[Instruction]: Recast the items, from their start through the line containing "I will coord(68,594).", as a Markdown table with the columns Row and Line. Number each row and leave out blank lines.

(Saved entries)
◇ ◇ ◇ ◇

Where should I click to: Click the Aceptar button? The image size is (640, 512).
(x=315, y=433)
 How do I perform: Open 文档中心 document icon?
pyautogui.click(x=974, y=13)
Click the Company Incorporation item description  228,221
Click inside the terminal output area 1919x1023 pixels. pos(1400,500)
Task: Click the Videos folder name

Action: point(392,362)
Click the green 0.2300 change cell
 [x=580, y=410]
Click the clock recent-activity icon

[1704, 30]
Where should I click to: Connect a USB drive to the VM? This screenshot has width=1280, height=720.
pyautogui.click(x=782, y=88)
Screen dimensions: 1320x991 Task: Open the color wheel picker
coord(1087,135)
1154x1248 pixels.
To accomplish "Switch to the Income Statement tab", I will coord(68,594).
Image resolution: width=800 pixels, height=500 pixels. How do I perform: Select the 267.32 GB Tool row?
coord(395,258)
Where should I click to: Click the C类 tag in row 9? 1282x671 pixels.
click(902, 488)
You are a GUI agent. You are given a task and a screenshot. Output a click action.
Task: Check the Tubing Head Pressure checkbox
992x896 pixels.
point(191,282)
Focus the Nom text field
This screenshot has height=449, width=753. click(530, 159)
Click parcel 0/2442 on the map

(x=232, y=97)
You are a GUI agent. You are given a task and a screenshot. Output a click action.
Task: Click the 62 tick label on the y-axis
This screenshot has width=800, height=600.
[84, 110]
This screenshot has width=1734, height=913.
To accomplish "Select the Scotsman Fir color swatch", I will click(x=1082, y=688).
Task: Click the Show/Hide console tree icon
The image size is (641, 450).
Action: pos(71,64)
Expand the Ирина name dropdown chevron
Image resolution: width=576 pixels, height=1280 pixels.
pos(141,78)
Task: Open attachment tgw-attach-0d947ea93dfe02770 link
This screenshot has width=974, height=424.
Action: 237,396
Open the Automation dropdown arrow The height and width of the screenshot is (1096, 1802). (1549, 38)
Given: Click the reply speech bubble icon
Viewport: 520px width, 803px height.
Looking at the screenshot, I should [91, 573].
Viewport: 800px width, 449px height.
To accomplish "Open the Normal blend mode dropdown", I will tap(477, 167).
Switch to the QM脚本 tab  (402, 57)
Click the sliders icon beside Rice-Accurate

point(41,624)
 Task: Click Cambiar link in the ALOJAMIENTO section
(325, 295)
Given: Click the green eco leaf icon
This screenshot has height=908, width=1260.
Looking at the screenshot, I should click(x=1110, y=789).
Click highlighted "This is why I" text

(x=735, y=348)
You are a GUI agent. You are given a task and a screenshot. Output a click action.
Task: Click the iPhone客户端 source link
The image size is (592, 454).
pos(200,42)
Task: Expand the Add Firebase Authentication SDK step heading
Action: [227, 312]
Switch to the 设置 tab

◇ ◇ ◇ ◇

[Exercise response]:
| Row | Line |
|---|---|
| 1 | Where should I click to: Click the Aceptar button? The image size is (640, 512). |
| 2 | (x=315, y=433) |
| 3 |  How do I perform: Open 文档中心 document icon? |
| 4 | pyautogui.click(x=974, y=13) |
| 5 | Click the Company Incorporation item description  228,221 |
| 6 | Click inside the terminal output area 1919x1023 pixels. pos(1400,500) |
| 7 | Task: Click the Videos folder name |
| 8 | Action: point(392,362) |
| 9 | Click the green 0.2300 change cell |
| 10 |  [x=580, y=410] |
| 11 | Click the clock recent-activity icon |
| 12 | [1704, 30] |
| 13 | Where should I click to: Connect a USB drive to the VM? This screenshot has width=1280, height=720. |
| 14 | pyautogui.click(x=782, y=88) |
| 15 | Screen dimensions: 1320x991 Task: Open the color wheel picker |
| 16 | coord(1087,135) |
| 17 | 1154x1248 pixels. |
| 18 | To accomplish "Switch to the Income Statement tab", I will coord(68,594). |